A federal court in Montana has ordered a penalty of $9.9 million against a man for making thousands of unlawful and malicious "spoofed" robocalls across the United States. The court also issued an injunction preventing future violations of the Truth in Caller ID Act and Telephone Consumer Protection Act.

The case originated from an investigation by the Federal Communications Commission (FCC) into unlawful robocalls received by consumers in several states in 2018. These calls displayed false caller IDs from local numbers, tricking recipients into answering and listening to recorded messages containing highly offensive content, often targeting specific communities.

For example, hundreds of the spoofed robocalls targeted residents of the Brooklyn, Iowa, area in the aftermath of a local woman’s murder. Similarly, more than 2,000 of the spoofed robocalls targeted residents of Charlottesville, Virginia, during the investigation and prosecution of James Alex Fields Jr. for killing one woman and injuring dozens during the “Unite the Right” rally in August 2017. Many consumers who received the calls submitted complaints to FCC and other law enforcement regarding unwanted and harassing robocalls.

The FCC traced the calls to Scott Rhodes, a resident of Idaho and Montana, and imposed a $9,918,000 penalty in January 2021. The Justice Department sued Rhodes in September 2021 to recover the penalty and obtain an injunction. In October 2023, the court granted summary judgment, upholding the penalty and issuing the injunction.

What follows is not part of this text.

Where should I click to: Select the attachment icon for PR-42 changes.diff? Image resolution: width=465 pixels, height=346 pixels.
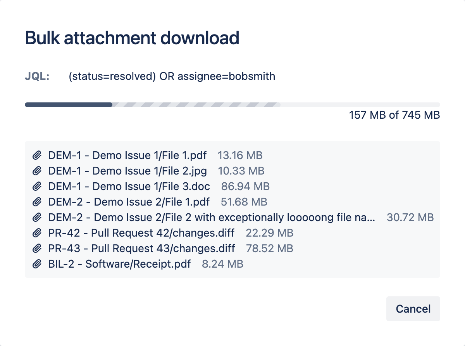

“The department is committed to protecting consumers from deceptive robocalls,” said Principal Deputy Assistant Attorney General Brian Boynton, head of the Justice Department’s Civil Division. “We are very pleased by the court’s judgment, and we will continue working with the FCC and other agency partners to vigorously enforce the telemarketing laws that prohibit these practices.”

“Virtually every Montanan has been the subject of unwanted and harassing robocalls, and the person responsible for such calls usually escapes accountability,” said U.S. Attorney Jesse Laslovich for the District of Montana. “But not this time. In placing thousands of harassing and malicious spoofing calls to consumers across the country, Rhodes showed a blatant disregard to caller ID and telephone consumer protection laws designed to prevent this sort of conduct. I applaud the court’s injunction and nearly $10 million forfeiture penalty that hold Rhodes accountable. These results send the clear message that the Justice Department is determined to protect consumers.”

“When persistent and malicious robocallers break the law, it takes strong partnerships like this one to bring them to justice,” said Chairwoman Jessica Rosenworcel of the FCC. “I thank the Justice Department team, in conjunction with FCC lawyers, for vigorously pursuing this penalty. I especially want to thank FCC investigators for tracking down this robocaller and building such a strong case. Our agency will continue to relentlessly pursue these unwanted robocalls and build on our multi-faceted collaborative approach with law enforcement agencies at home, as well as the growing partnerships we’re fostering with our counterparts abroad, so that we can quickly and effectively neutralize bad actors.”